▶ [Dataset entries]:
______________________________
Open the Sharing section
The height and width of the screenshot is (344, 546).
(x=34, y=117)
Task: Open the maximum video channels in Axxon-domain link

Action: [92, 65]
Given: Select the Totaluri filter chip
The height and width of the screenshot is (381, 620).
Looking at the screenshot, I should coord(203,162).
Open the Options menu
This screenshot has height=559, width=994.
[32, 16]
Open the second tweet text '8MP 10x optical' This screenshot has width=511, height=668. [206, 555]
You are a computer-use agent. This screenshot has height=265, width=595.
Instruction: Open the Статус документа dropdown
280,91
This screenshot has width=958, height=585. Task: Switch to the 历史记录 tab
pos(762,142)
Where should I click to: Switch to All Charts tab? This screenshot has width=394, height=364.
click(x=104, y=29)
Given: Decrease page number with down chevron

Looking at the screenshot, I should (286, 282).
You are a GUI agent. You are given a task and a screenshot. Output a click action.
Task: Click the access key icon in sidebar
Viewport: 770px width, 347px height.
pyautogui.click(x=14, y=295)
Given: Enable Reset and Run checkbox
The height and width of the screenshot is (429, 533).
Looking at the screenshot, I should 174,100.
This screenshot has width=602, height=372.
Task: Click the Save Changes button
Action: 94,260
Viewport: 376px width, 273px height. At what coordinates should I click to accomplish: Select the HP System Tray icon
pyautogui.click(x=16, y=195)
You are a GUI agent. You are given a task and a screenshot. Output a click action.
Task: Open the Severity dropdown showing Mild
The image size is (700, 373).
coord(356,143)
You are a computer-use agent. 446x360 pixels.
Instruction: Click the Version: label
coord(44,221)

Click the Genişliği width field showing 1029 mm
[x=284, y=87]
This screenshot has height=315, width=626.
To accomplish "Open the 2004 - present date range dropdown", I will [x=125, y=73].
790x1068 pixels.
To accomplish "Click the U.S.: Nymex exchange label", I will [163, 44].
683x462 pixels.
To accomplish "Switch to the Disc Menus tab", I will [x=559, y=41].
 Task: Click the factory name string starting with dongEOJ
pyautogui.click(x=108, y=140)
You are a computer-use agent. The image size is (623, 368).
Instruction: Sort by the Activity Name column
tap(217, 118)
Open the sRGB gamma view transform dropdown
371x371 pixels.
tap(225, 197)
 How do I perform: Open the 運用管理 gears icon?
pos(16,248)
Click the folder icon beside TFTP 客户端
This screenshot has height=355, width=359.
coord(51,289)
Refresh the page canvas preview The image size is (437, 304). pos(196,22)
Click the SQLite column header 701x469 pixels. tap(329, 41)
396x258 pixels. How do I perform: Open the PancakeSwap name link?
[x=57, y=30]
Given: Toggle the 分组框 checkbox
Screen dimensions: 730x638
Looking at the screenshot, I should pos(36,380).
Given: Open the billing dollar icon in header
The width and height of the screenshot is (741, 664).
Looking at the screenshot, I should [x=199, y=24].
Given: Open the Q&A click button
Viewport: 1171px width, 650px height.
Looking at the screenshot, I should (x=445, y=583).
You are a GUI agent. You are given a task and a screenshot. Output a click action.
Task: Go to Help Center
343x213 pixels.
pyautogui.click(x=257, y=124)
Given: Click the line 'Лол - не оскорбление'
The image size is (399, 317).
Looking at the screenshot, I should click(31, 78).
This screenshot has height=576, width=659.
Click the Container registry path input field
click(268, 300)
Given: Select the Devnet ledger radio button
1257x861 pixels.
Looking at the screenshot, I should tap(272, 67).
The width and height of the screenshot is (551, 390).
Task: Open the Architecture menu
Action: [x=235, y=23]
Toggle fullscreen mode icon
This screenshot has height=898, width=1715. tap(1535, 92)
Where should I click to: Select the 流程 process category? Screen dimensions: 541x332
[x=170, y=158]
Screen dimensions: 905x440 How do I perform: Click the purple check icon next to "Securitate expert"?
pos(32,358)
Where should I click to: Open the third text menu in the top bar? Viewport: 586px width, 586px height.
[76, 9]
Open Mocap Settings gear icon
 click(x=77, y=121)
______________________________
▶ [Problem to solve]:
Once you have read the records, repeat them all exactly.

▶ [Result of the exercise]:
Open the Sharing section
The height and width of the screenshot is (344, 546).
(x=34, y=117)
Task: Open the maximum video channels in Axxon-domain link

Action: [92, 65]
Given: Select the Totaluri filter chip
The height and width of the screenshot is (381, 620).
Looking at the screenshot, I should coord(203,162).
Open the Options menu
This screenshot has height=559, width=994.
[32, 16]
Open the second tweet text '8MP 10x optical' This screenshot has width=511, height=668. [206, 555]
You are a computer-use agent. This screenshot has height=265, width=595.
Instruction: Open the Статус документа dropdown
280,91
This screenshot has width=958, height=585. Task: Switch to the 历史记录 tab
pos(762,142)
Where should I click to: Switch to All Charts tab? This screenshot has width=394, height=364.
click(x=104, y=29)
Given: Decrease page number with down chevron

Looking at the screenshot, I should (286, 282).
You are a GUI agent. You are given a task and a screenshot. Output a click action.
Task: Click the access key icon in sidebar
Viewport: 770px width, 347px height.
pyautogui.click(x=14, y=295)
Given: Enable Reset and Run checkbox
The height and width of the screenshot is (429, 533).
Looking at the screenshot, I should 174,100.
This screenshot has width=602, height=372.
Task: Click the Save Changes button
Action: 94,260
Viewport: 376px width, 273px height. At what coordinates should I click to accomplish: Select the HP System Tray icon
pyautogui.click(x=16, y=195)
You are a GUI agent. You are given a task and a screenshot. Output a click action.
Task: Open the Severity dropdown showing Mild
The image size is (700, 373).
coord(356,143)
You are a computer-use agent. 446x360 pixels.
Instruction: Click the Version: label
coord(44,221)

Click the Genişliği width field showing 1029 mm
[x=284, y=87]
This screenshot has height=315, width=626.
To accomplish "Open the 2004 - present date range dropdown", I will [x=125, y=73].
790x1068 pixels.
To accomplish "Click the U.S.: Nymex exchange label", I will [163, 44].
683x462 pixels.
To accomplish "Switch to the Disc Menus tab", I will [x=559, y=41].
 Task: Click the factory name string starting with dongEOJ
pyautogui.click(x=108, y=140)
You are a computer-use agent. The image size is (623, 368).
Instruction: Sort by the Activity Name column
tap(217, 118)
Open the sRGB gamma view transform dropdown
371x371 pixels.
tap(225, 197)
 How do I perform: Open the 運用管理 gears icon?
pos(16,248)
Click the folder icon beside TFTP 客户端
This screenshot has height=355, width=359.
coord(51,289)
Refresh the page canvas preview The image size is (437, 304). pos(196,22)
Click the SQLite column header 701x469 pixels. tap(329, 41)
396x258 pixels. How do I perform: Open the PancakeSwap name link?
[x=57, y=30]
Given: Toggle the 分组框 checkbox
Screen dimensions: 730x638
Looking at the screenshot, I should pos(36,380).
Given: Open the billing dollar icon in header
The width and height of the screenshot is (741, 664).
Looking at the screenshot, I should [x=199, y=24].
Given: Open the Q&A click button
Viewport: 1171px width, 650px height.
Looking at the screenshot, I should (x=445, y=583).
You are a GUI agent. You are given a task and a screenshot. Output a click action.
Task: Go to Help Center
343x213 pixels.
pyautogui.click(x=257, y=124)
Given: Click the line 'Лол - не оскорбление'
The image size is (399, 317).
Looking at the screenshot, I should click(31, 78).
This screenshot has height=576, width=659.
Click the Container registry path input field
click(268, 300)
Given: Select the Devnet ledger radio button
1257x861 pixels.
Looking at the screenshot, I should tap(272, 67).
The width and height of the screenshot is (551, 390).
Task: Open the Architecture menu
Action: [x=235, y=23]
Toggle fullscreen mode icon
This screenshot has height=898, width=1715. tap(1535, 92)
Where should I click to: Select the 流程 process category? Screen dimensions: 541x332
[x=170, y=158]
Screen dimensions: 905x440 How do I perform: Click the purple check icon next to "Securitate expert"?
pos(32,358)
Where should I click to: Open the third text menu in the top bar? Viewport: 586px width, 586px height.
[76, 9]
Open Mocap Settings gear icon
 click(x=77, y=121)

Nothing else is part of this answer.